March 23, 2011


And Sunday Comes Afterwards

In addition to being the most reviled song of the week, the mesmerizingly ridiculous “Friday” - the viral, singing debut of Orange County, California, teen Rebecca Black - also features a video that’s garnered more than 30 million hits on YouTube…in about a week. To put this in perspective: “Friday” has landed more views than the Billboard Hot 100’s current No. 1 song, “Born This Way” by Lady Gaga, has in three weeks. More context: This was the thing we were waiting for to finally eclipse, in attention, Charlie Sheen’s public meltdown.

Immediately quotable (“Fun! Fun! Fun! Fun!”), the monotonic track, Auto-Tuned within an inch of its life, aspires to capture the sticky repetition of Justin Bieber’s “Baby,” guest rhymes and all. The feedback ranged from head-scratching (“Is Awful the New Good?”) to disgusted (“what a train wreck”). All doe eyes and toothy smile, Black went on Good Morning America in a segment about cyberbullying, and ended it by gushingly asking Bieber to sing a duet with her. He tweeted in reply, “Sunday comes after saturday? weird.”

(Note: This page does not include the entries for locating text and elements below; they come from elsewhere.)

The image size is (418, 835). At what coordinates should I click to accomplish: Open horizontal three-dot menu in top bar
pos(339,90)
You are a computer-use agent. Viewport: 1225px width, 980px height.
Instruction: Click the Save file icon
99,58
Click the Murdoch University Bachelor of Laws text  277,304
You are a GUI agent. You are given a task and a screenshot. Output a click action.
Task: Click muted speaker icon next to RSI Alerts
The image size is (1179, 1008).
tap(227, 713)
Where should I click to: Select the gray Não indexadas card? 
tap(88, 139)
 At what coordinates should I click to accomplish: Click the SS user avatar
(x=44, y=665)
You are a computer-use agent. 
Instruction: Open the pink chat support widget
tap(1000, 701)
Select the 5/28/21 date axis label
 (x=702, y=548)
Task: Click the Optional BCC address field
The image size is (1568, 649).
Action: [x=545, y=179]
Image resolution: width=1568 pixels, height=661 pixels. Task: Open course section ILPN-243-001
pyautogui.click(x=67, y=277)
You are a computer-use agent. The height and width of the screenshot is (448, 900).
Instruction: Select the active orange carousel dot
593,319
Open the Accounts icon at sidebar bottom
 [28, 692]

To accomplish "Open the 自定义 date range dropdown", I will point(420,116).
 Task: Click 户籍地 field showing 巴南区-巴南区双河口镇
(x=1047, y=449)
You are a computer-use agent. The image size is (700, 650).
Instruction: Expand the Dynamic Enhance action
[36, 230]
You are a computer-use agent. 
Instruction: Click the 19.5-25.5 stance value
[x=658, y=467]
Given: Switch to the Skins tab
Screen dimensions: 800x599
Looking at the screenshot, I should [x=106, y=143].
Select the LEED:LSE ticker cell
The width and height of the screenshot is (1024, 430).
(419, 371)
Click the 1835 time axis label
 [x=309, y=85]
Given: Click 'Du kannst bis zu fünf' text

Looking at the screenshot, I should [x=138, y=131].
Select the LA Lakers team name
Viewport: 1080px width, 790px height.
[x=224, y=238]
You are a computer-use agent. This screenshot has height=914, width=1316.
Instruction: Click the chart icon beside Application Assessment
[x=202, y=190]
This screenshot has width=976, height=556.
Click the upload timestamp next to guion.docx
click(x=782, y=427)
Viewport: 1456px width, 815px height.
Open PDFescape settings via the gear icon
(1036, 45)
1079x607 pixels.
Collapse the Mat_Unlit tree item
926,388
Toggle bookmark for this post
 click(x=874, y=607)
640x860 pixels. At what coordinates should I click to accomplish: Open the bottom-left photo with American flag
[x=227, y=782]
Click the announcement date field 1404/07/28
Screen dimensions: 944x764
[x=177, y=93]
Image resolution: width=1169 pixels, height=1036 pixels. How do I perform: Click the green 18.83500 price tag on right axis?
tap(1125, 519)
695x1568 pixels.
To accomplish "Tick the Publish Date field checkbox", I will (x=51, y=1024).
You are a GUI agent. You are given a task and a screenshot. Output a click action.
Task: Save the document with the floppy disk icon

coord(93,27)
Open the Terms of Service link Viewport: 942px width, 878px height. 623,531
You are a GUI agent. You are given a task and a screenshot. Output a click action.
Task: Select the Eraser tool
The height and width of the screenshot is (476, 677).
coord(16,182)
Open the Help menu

Bieber wasn’t the only celebrity to take notice. With the haters, came some admirers: Nick Jonas covered the tune live, and Simon Cowell marveled, “The fact that it’s making people so angry is brilliant… Anyone who can create this much controversy within a week, I want to meet.” He’s got a point: According to, the YouTube payout for all those “Friday” hits could net $20,000 and iTunes sales could exceed $1 million.

To be fair, we can neither commend nor blame the perfectly innocent Black for the failing-upwards confection that is “Friday.” That responsibility goes to Ark Music Factory, the unknown songwriting-producing duo of Patrice Wilson (the guest rapper in question on the track) and Clarence Jey. For a few grand—in this case $2,000, paid by Black’s mom—they’ll pen two pop confections for your privileged kid and shoot one video.

In return, they get a cut of any profits; in other words, they’re the chief benefactors of this curious phenomenon. (Black, meanwhile, has vowed to donate a chunk of her cut to disaster relief in Japan.) Visit their site, and you’ll see that they hope to repeat it with handfuls of other unremarkable teen girls singing anemic, so-inoffensive-they’re-offensive pop tracks lacquered in synths and Auto-Tune.

Suddenly the dialogue isn’t about how wacky Internet memes are. It’s about whether Black’s even fleeting success is dictating the music you listen to. It reminds us that the history of transient pop singers with opportunist svengalis (their company, tellingly, named a “factory”) is indeed strong. It sends a powerful message that scrappy self-promotion is essential in this era of crumbling music corporations, and that the privileged are at an advantage.

But mostly, it points out that we’ve been hoodwinked into actually allowing Black and Ark Music Factory to profit off of a song we vehemently deride. So who is to blame? Perhaps her song—an unwitting, extreme parody of all that is wrong in pop music—is really no worse than what we consume on a daily basis. While some mock the “Friday” lyric “Tomorrow is Saturday/And Sunday comes afterwards,” is that really any worse, as mentions, than Ke$ha’s “Blah Blah Blah”: “Blah blah blah/ Think you'll be getting this/ Nah nah nah.” Somewhere, Dr. Luke’s ears are ringing.